The problem in general is that this layout introduces unreliability
and silently induced breakage stemming from this flawed filesystem
layout, which is going to affect the people that are going to benefit
the less from its properties, and are the less experience to deal with
it.

I've tried to update the <https://wiki.debian.org/Teams/Dpkg/MergedUsr>
with more explicit information, in case some people might have missed
that from previous instances of this discussion, and added an initial
table of properties for both proposals, to avoid cluttering and repeating
it on the list, and to ease updating it.




We do actually have experience with "an aliased" layout from symlinked
/usr/share/doc/ directories, where those are for optional/removable parts
of the filesystem, and the symlinks are even known and managed by dpkg.
And those have been a major and constant source of packaging bugs.

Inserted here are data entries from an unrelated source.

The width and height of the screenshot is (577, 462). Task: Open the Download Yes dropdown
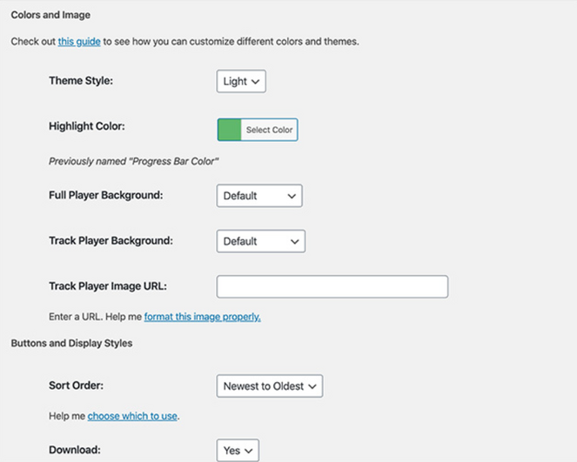(238, 450)
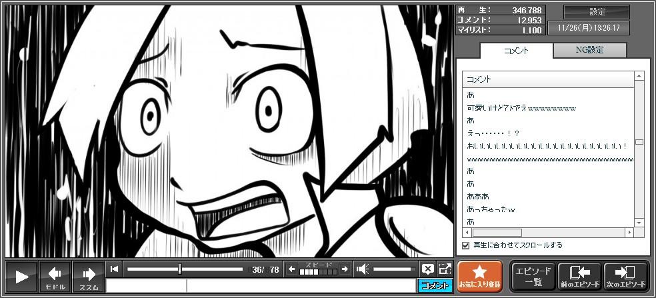Go to previous episode (前のエピソード)

coord(579,277)

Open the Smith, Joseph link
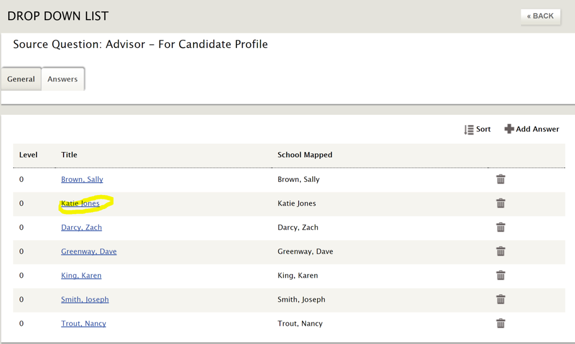pyautogui.click(x=84, y=299)
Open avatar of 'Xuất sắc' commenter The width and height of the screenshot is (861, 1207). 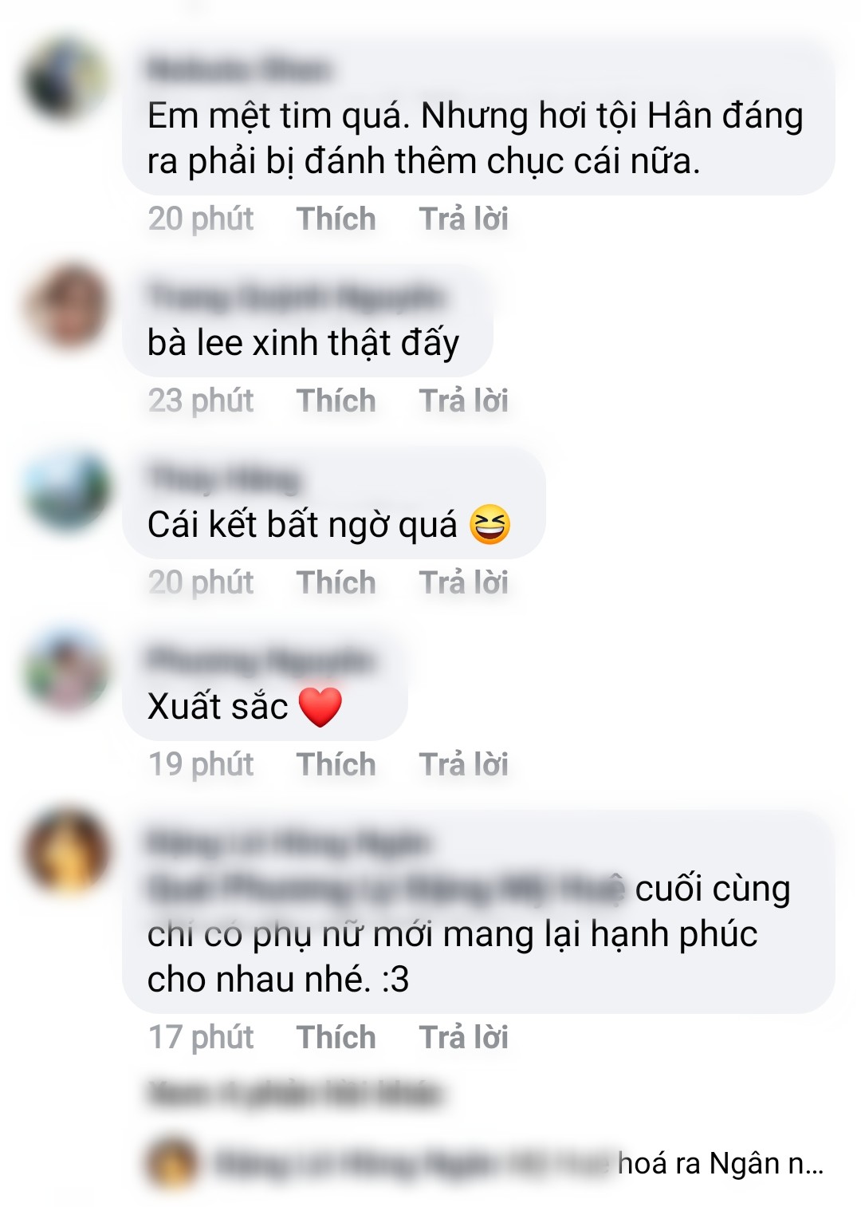point(67,670)
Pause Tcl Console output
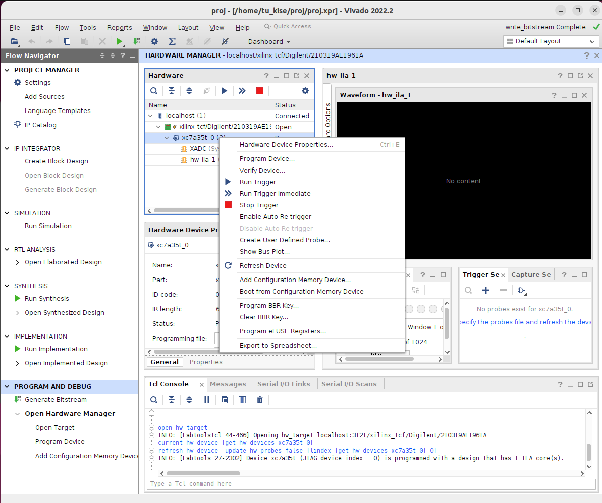602x503 pixels. 207,400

And here we are getting the project installing by default systems that
are fighting the packaging system and going on its back, to enable a
filesystem design layout mostly experienced admins will benefit from
in very special deployment conditions, where final users can very
easily suffer from its introduced unreliability (from 3rd-party repos
or locally built packages, etc, f.ex.).

Because the above has been brought up before and the proponents are well
aware of these, I'm afraid at this point the only thing that comes to
mind is negligence, TBH. :/

But *shrug*, have at it, I'm tired of the continued and complete
disregard of the unreliability issues and subversion of the packaging
system, which are supposed to be pillars of our project, every single
time. I just replied so that people that might not want to be forced
into this stuff know that there's going to be a way out.